_The task:_ Please repeat the data below, replacing every "dropdown" with "drop-down menu" and leaving everything else as it is.

_Excerpted records:_
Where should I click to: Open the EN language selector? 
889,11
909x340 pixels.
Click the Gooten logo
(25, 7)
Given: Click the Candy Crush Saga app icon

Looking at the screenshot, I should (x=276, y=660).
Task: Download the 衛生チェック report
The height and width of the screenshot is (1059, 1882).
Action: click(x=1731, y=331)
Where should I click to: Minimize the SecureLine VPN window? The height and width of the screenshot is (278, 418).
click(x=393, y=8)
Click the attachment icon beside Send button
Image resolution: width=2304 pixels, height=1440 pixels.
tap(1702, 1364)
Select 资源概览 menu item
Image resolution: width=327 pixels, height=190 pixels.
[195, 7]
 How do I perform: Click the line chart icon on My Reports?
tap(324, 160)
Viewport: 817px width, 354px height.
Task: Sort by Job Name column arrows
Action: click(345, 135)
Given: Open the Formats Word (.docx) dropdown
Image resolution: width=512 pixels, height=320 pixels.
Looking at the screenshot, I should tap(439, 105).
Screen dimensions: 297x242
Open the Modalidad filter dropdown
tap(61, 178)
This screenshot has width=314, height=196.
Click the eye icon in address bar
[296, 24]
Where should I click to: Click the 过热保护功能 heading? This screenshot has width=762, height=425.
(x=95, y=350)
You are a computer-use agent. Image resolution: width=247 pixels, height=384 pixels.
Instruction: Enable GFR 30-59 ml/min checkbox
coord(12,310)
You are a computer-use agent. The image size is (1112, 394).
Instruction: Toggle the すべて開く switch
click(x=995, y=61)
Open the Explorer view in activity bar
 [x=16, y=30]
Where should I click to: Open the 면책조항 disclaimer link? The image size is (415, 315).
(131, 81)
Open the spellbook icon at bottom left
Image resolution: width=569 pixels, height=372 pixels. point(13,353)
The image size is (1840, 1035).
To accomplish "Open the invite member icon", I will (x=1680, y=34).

_Solution:_
Where should I click to: Open the EN language selector? 
889,11
909x340 pixels.
Click the Gooten logo
(25, 7)
Given: Click the Candy Crush Saga app icon

Looking at the screenshot, I should (x=276, y=660).
Task: Download the 衛生チェック report
The height and width of the screenshot is (1059, 1882).
Action: click(x=1731, y=331)
Where should I click to: Minimize the SecureLine VPN window? The height and width of the screenshot is (278, 418).
click(x=393, y=8)
Click the attachment icon beside Send button
Image resolution: width=2304 pixels, height=1440 pixels.
tap(1702, 1364)
Select 资源概览 menu item
Image resolution: width=327 pixels, height=190 pixels.
[195, 7]
 How do I perform: Click the line chart icon on My Reports?
tap(324, 160)
Viewport: 817px width, 354px height.
Task: Sort by Job Name column arrows
Action: click(345, 135)
Given: Open the Formats Word (.docx) drop-down menu
Image resolution: width=512 pixels, height=320 pixels.
Looking at the screenshot, I should tap(439, 105).
Screen dimensions: 297x242
Open the Modalidad filter drop-down menu
tap(61, 178)
This screenshot has width=314, height=196.
Click the eye icon in address bar
[296, 24]
Where should I click to: Click the 过热保护功能 heading? This screenshot has width=762, height=425.
(x=95, y=350)
You are a computer-use agent. Image resolution: width=247 pixels, height=384 pixels.
Instruction: Enable GFR 30-59 ml/min checkbox
coord(12,310)
You are a computer-use agent. The image size is (1112, 394).
Instruction: Toggle the すべて開く switch
click(x=995, y=61)
Open the Explorer view in activity bar
 [x=16, y=30]
Where should I click to: Open the 면책조항 disclaimer link? The image size is (415, 315).
(131, 81)
Open the spellbook icon at bottom left
Image resolution: width=569 pixels, height=372 pixels. point(13,353)
The image size is (1840, 1035).
To accomplish "Open the invite member icon", I will (x=1680, y=34).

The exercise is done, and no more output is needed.